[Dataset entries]
###
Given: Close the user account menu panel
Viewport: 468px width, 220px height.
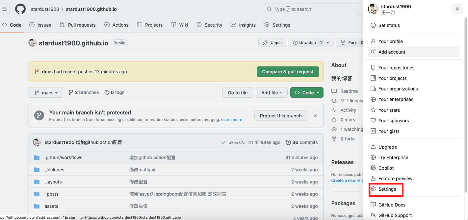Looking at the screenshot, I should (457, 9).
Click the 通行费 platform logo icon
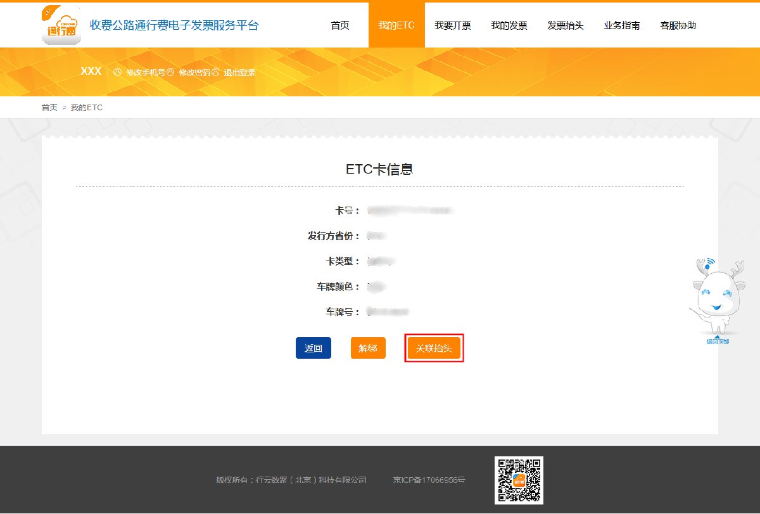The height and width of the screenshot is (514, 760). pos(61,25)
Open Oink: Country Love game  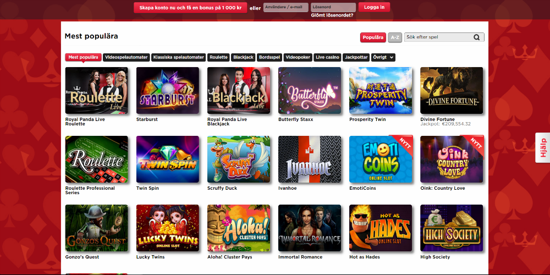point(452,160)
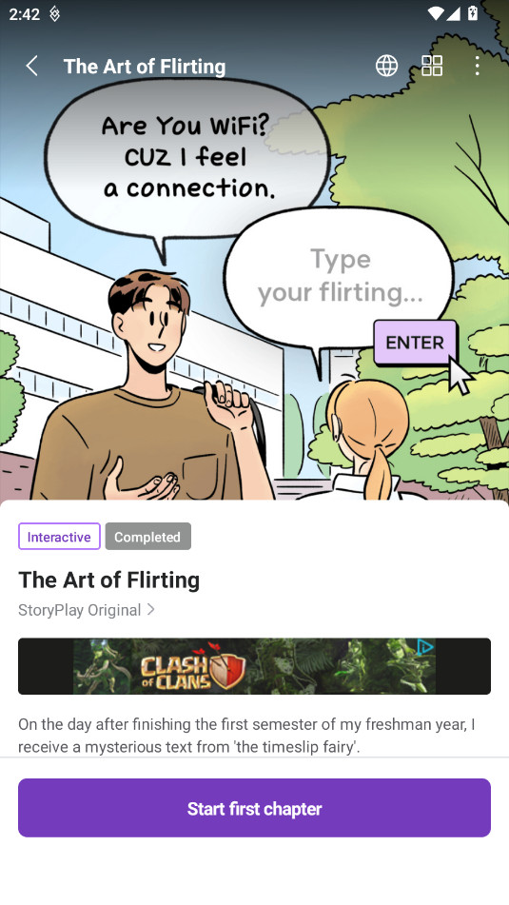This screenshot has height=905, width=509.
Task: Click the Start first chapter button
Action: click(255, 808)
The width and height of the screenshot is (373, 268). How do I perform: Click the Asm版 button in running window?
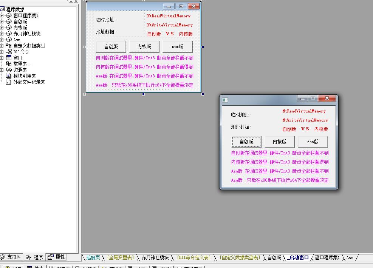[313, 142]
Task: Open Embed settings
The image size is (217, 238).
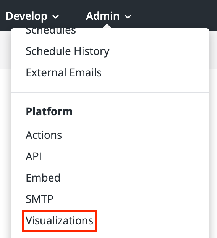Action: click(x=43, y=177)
###
[Work required] Your answer must be an exact copy of the lines from the one with "Task: Open Embed settings" through the final line of the data, both included, without any pictures.

[Task answer]
Task: Open Embed settings
The image size is (217, 238).
Action: click(x=43, y=177)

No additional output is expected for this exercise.